In a time where banking can be done securely from all over the world by phone application, why are we stuck relying on pieces of crumpled paper from a patient’s wallet for their medication list? In the dire time when a person requires resuscitation efforts it would be critical to know if that person is beta-blocked, or a had prescription for TCA’s or INH in an overdose situation. A provincial-wide electronic medical record could hopefully clarify that situation. Coming from an Ontario based emergency resident’s eye, the connectivity between hospitals, clinics, pharmacies and laboratories is inefficient and mostly ineffective.
Connectivity and Care
I just recently finished a community elective in a community 50km from Ottawa. Trying to contextualize a geriatric patient’s emergency presentation within their complex medical history is a significant challenge. Typically a geriatric patient from this community would receive specialist care from three separate hospital networks, all with separate electronic medical record systems with no inter-connectivity. Don’t think it is purely a physician-only problem; patients are shocked that medical imaging and lab data are unavailable, requiring them to have repeat painful blood draws and repeat imaging. Sure, there are convoluted ways to access all these EMR separately, but that requires you to be fortunate enough to have access – assuming of course that you remembering your jumble of user names and passwords.

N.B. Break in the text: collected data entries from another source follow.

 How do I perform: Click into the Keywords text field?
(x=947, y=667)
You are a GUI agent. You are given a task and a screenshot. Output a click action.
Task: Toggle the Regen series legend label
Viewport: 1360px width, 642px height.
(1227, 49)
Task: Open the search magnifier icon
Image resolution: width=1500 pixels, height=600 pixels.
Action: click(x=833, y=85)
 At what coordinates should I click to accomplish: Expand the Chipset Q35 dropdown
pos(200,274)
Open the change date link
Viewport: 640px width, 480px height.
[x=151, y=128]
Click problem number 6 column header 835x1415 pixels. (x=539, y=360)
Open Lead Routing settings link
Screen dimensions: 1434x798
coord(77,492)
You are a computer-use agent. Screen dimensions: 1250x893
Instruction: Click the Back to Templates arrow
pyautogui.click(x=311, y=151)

I understand that it’s a complex problem requiring standardization across the board, fusion of multiple databases, and providing security and appropriate accessibility. It’s a problem that countless dollars have already been wasted on. Yet this is not a novel feat; there are multiple examples across Canada that we can learn from:
• Alberta’s Netcare: provincial Electronic Health Record (EHR) — a secure and confidential electronic system of Alberta patients’ health information.
The Netcare’s EHR is not a single database, but rather a network of data repositories and information systems. Each has an important function and together they form the provincial EHR. Clinical data is collected through point-of-service systems (in hospitals, laboratories, testing facilities, pharmacies, and clinics)
• British Columbia Pharmanet: PharmaNet is the province-wide network that links all B.C. pharmacies to a central set of data systems. Every prescription dispensed in B.C. is entered into PharmaNet.
There are initiatives in Ontario trying to achieve similar interconnectivity. eHealth Ontario is attempting to emulate what Alberta’s Netcare has done. Unfortunately, I personally haven’t seen any of its clinical impact in my 2 ½ years of residency.
Sorry for the rant, but it’d be nice to take some of the guess work out of identifying the drug-seekers, and to help provide efficient and effective care to more of our patients, not those who only get care within one isolated EMR ecosystem.